사고 대응의 지연과 정보 공개의 불투명성

사고 발생 이후의 대응 과정에서도 심각한 문제점이 반복적으로 드러났습니다. 롯데카드는 해킹 사실을 인지하고도 금융당국 신고와 고객 고지에 수일이 소요되었고, 초기에는 유출 규모를 축소하려는 정황까지 제기되며 신뢰를 크게 훼손했습니다. 웰컴금융그룹의 경우에도 이미 다크웹에 유출 정보가 게시된 이후에서야 피해 사실을 인정하는 등 사후 대응의 책임감과 신속성이 현저히 부족했습니다.

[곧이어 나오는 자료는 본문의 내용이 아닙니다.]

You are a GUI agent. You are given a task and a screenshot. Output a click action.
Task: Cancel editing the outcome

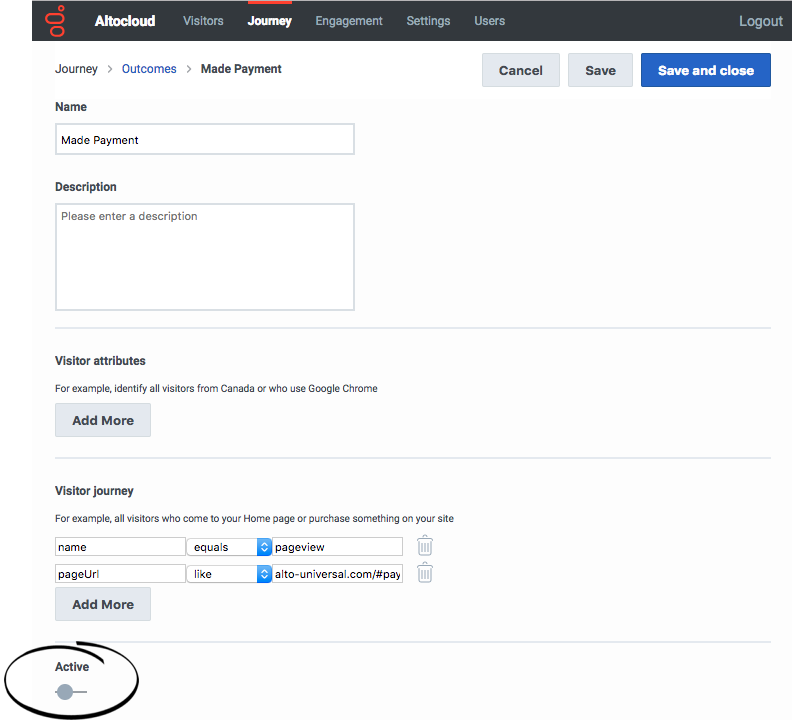[x=521, y=70]
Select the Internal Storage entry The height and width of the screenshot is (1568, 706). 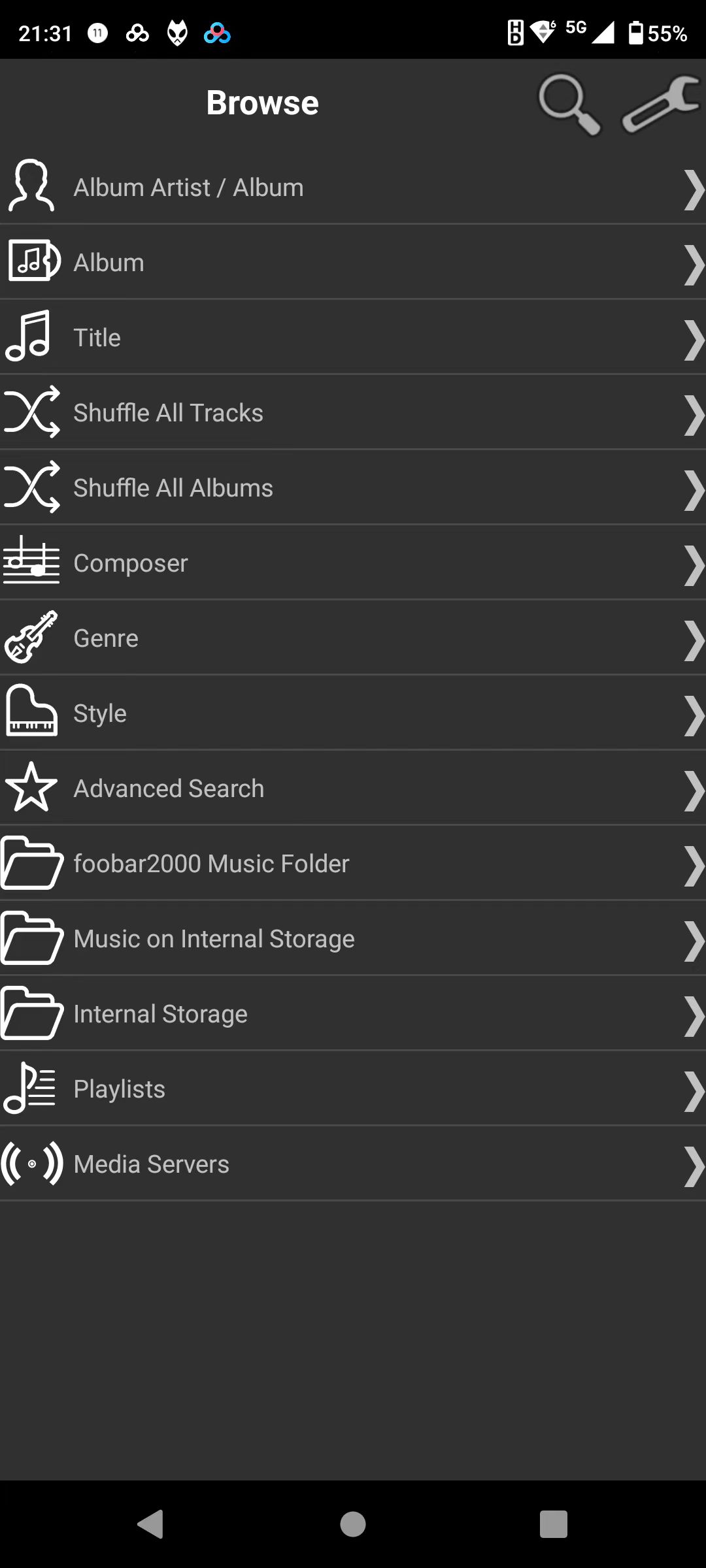pyautogui.click(x=353, y=1013)
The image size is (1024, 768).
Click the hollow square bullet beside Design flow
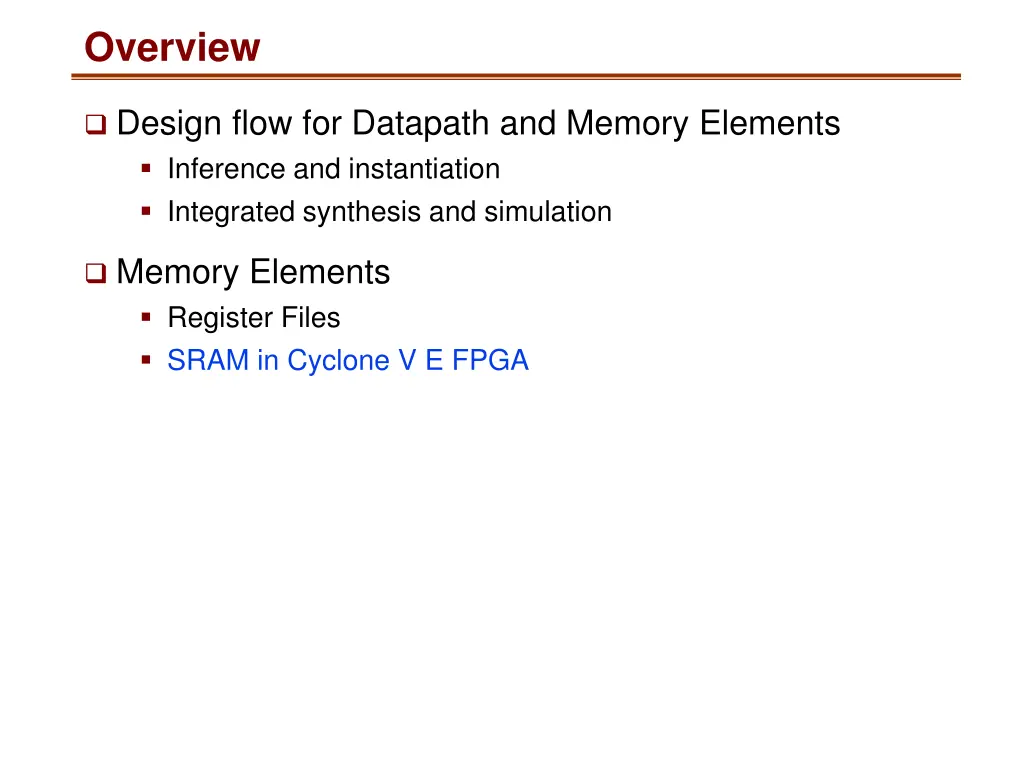tap(96, 124)
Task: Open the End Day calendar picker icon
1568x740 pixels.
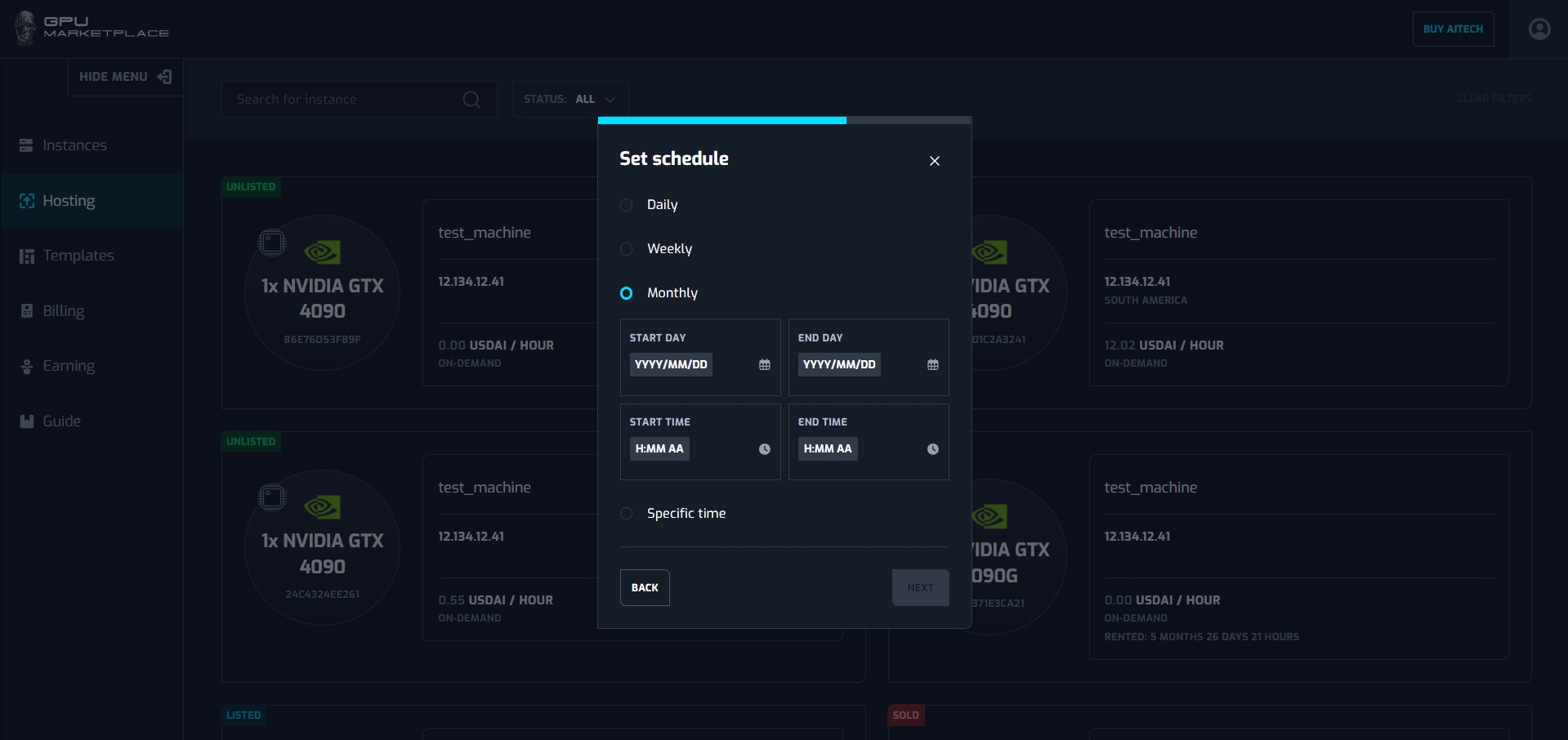Action: (x=932, y=365)
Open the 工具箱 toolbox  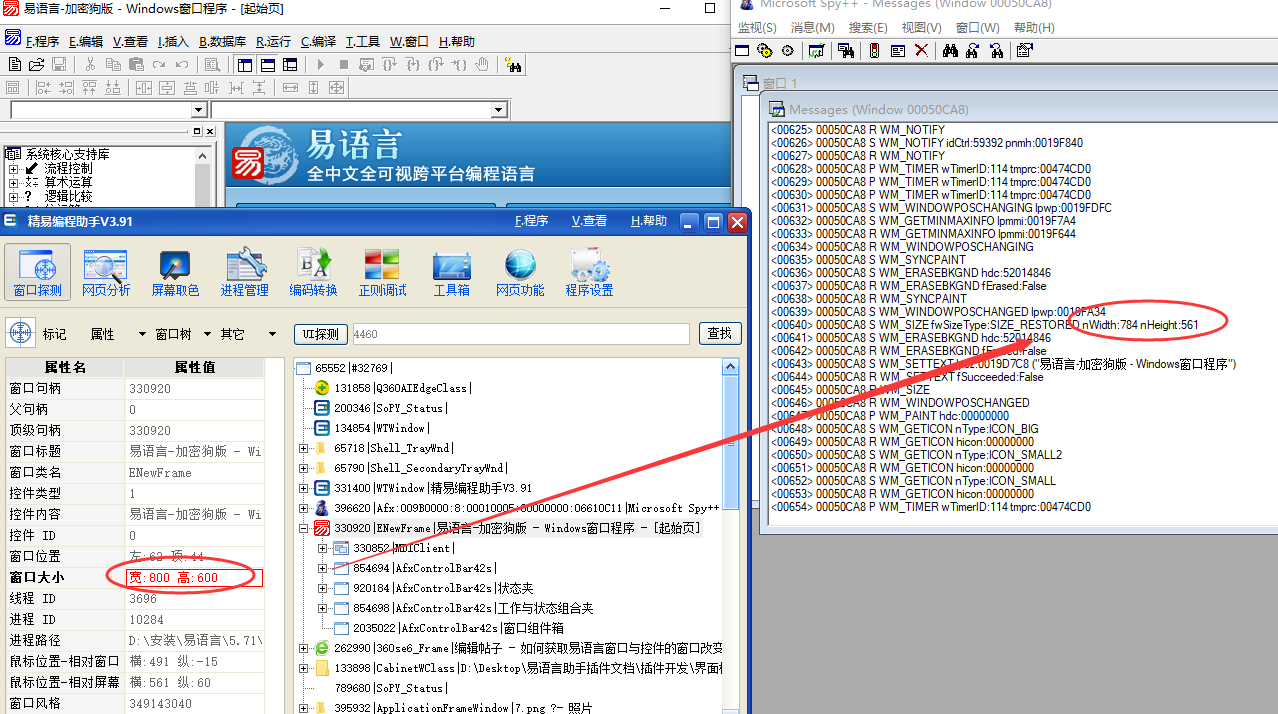click(451, 273)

이처럼 사고 인지 이후의 초기 대응이 지체되고, 피해 사실에 대한 투명한 공개가 이루어지지 않으며, 피해자 보호를 위한 조치가 체계적으로 마련되지 않은 문제는 단순 실수의 범위를 넘어, 기업의 위기 대응 능력과 책임 의식의 부재를 보여주는 심각한 신호로 해석될 수 있습니다.

 

FDS 및 내부 보안 체계의 실효성 한계

이번 사고들은 공통적으로 기존의 보안 체계, 특히 이상금융거래탐지시스템(FDS)의 실효성에 의문을 제기하게 만들었습니다. 어떠한 사고에서도 FDS가 선제적으로 위협을 탐지하거나 효과적으로 차단한 사례는 확인되지 않았습니다. 특히 KT의 사례는 통신사 인증 체계가 공격당했음에도 불구하고, 금융기관 내부 시스템에서는 이를 감지하거나 연계해 방지할 수 있는 체계가 부재했음을 보여주었습니다. 이는 현재의 보안 체계가 실제 공격 수법의 진화 속도를 따라가지 못하고 있다는 현실을 반영하고 있습니다.

 

금융권 외부 인프라의 취약성과 연계 보안의 필요성

이번 사고는 또한 금융기관 외부에 위치한 인프라가 곧 금융사고로 이어질 수 있음을 명확히 보여주었습니다. 웰컴금융과 KT는 각각 제2금융권과 통신사로서, 전통적인 금융사 범주에 속하지 않음에도 불구하고, 이들의 보안 문제가 직접적인 금융 정보 유출과 금전적 피해로 연결되었습니다. 이는 금융보안 체계가 이제는 개별 기관의 경계를 넘어, 통신, 인증, 플랫폼 등 다양한 외부 인프라까지 아우르는 ‘생태계 기반 보안 접근’으로 확장되어야 함을 시사합니다.

 

 

5. 사고대응을 위한 개선 방안

최근 연이어 발생한 보안사고들은 단순한 기업 내부의 보안 미비에 그치지 않고, 금융기관, 통신사, 인증사업자, 정부 등 다양한 주체들의 보안 책임과 협업 체계의 부재를 드러냈습니다. 이러한 구조적 문제를 근본적으로 해결하기 위해서는 개별 기관의 대응을 넘어, 전방위적이고 체계적인 보안 대응 시스템을 마련해야 합니다.

 

이상금융거래탐지(FDS) 및 내부 보안 체계의 고도화

현재 많은 금융기관들이 사용하는 FDS는 여전히 정형화된 규칙 기반 탐지에 머물러 있으며, 지능화된 공격 방식에는 효과적으로 대응하지 못하고 있습니다. 따라서 향후에는 머신러닝 기반의 이상행위 분석, 상관관계 기반 탐지, 비정상 접속 시도 감지 등 지능형 보안 시스템으로의 전환이 필수적입니다. 또한, FDS가 단독으로 작동하는 구조에서 벗어나, 통신사와의 인증 연계, 외부 플랫폼과의 연동까지 포괄하는 통합 모니터링 체계로 발전시켜야 합니다.

 

제2금융권 및 중소 금융사의 보안 역량 강화

최근 웰컴금융그룹 랜섬웨어 사고에서 드러났듯이, 보안 인프라가 취약한 중소형 금융사도 대규모 고객 정보를 보유하고 있으며, 사고의 피해규모는 훨씬 클 수 있다는 것을 보여줍니다. 이처럼 금융기관 간 보안 수준의 격차는 전체 금융 생태계의 공동 리스크로 작용할 수 있습니다.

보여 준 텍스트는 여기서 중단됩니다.